Algıda seçicilik nedir?
Algıda seçicilik kişilerde bulunan algı süresinde etkili olduğu kabul edilmiş psikolojik bir kavramdır. Kişiler etrafında bulunan uyarıcılardan, nesnelerden ya da yaşanan olaylardan birisine ya da birkaç tanesine birden dikkatini yöneltir. Bu durumda kişilerin daha önceki zamanlarda yaşamış olduğu deneyimleri, önyargıları, rüya ya da benzeri duyguları bu dönemdeki algılama düzeyinde etkili olur. İnsanlar kalabalık ve gürültülü bir ortamda, kendisiyle ilgili herhangi bir şeyi hemen algıladığında algıda seçicilik olduğu söylenebilir. İnsanlar dış dünyada yer alan uyarıcılardan sadece bir kısmını algılar. Çünkü beyne girmiş olan verilerin işlenmesi ve burada anlamlı bir algı oluşturulma kapasitesi sınırlıdır. Organizma bütün dikkatini çevrede olan uyarıcılardan bir tanesine yoğunlaştırdığından, sadece bu uyarıcının özelliklerini algılar.

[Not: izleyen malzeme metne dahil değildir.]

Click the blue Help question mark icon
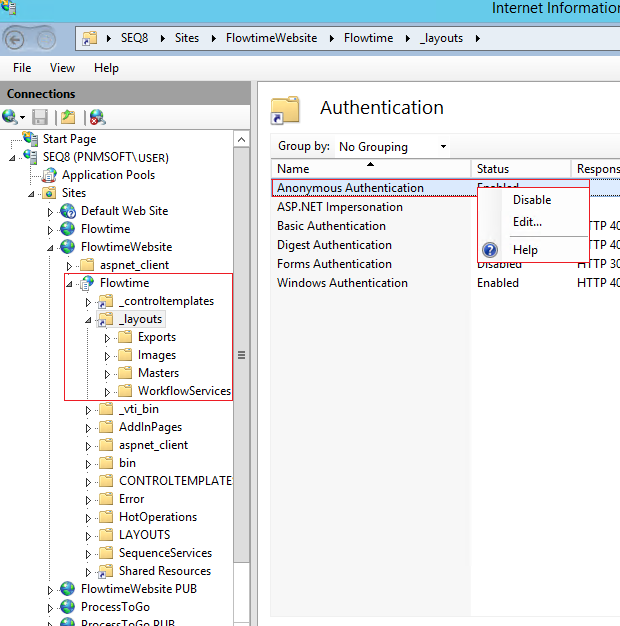 (x=490, y=250)

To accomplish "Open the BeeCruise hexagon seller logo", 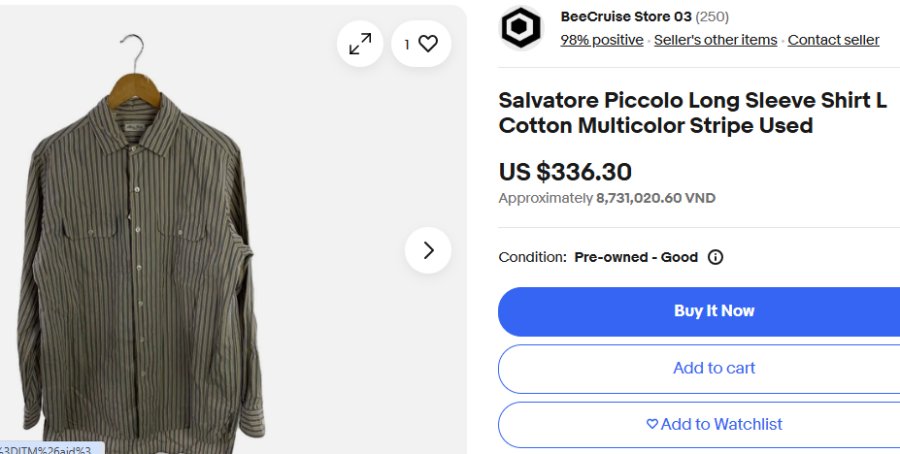I will pyautogui.click(x=521, y=29).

Algılamayı etkileyen etkenler
İç etkenler
- İnsanlar duyguların etkisi nedeniyle bu yöne doğru yönelirler
- İhtiyaçların olması yani aç olan bir insanın yiyecekleri algılaması gibi
- Zihin davranışları
- Önyargıların olması halinde, bu etkenler daha önce algılanır
- Kaygı, korku ve öfke gibi durumlarda
- Hipnoz ve telkin sırasında algıda seçicilik olur
- Geçmişte yaşanan olaylar daha çabuk algılanır
- Toplumdaki kültür farklılıkları da daha çabuk algılanır
Dış etkenler
- Toplumsal ve fiziksel kaynaklı olan dış etmenler
- Algılayan ve algılayanın bulunduğu yer
- Ani değişimler daha çabuk algılanır.
- Çevrede olan tuhaflıklar çabuk algılanır
- Durağan halde hareket halinde olanlar çabuk algılanır
- Çevreyle zıt olan şeyler çabuk algılanmaktadır
- Uyarıcıların büyüklüğü ve şekli çabuk algılanmasını sağlamaktadır
Normalde algıda seçicilik açısından iç etkenler, dış etkenlerden daha önemlidir. Kişiler bazı hallerde ihtiyaçlarına ya da dış uyarıcılara göre algıda seçicilik tercihini yapabilir. Örneğin yeni aldığı bir arabanın modelini aracını aldıktan sonra trafikte daha çok görür, hamile olduğunda çevresinde olan hamileleri görür. Fakat kişinin yaptığı bu tercihler bilinçli olarak yapılmaz. Bu kişiler aynı şeylere baktığı halde, kendi öncelikleri ve değerlerine uygun şekilde farklı şeylerin görülmesiyle oluşur. Bu durum kişilerin sadece algılama sürecinde etkili olur. Sadece kendi ilgilendiği şeylere odaklanan kişiler, bunun dışında olanları saf dışı bırakırlar. Dış dünyada algılanmış nesnelerin sonradan renkleri, ebatları değişmiş olsa bile, insanlar bunu aynı şekilde algılamaya devam edebilir. Bunun olmaması durumunda, kişilerin algısal dünyası karışık bir duruma gelebilir. Bu seçim algısal düşünceye bir istikrar sağlar.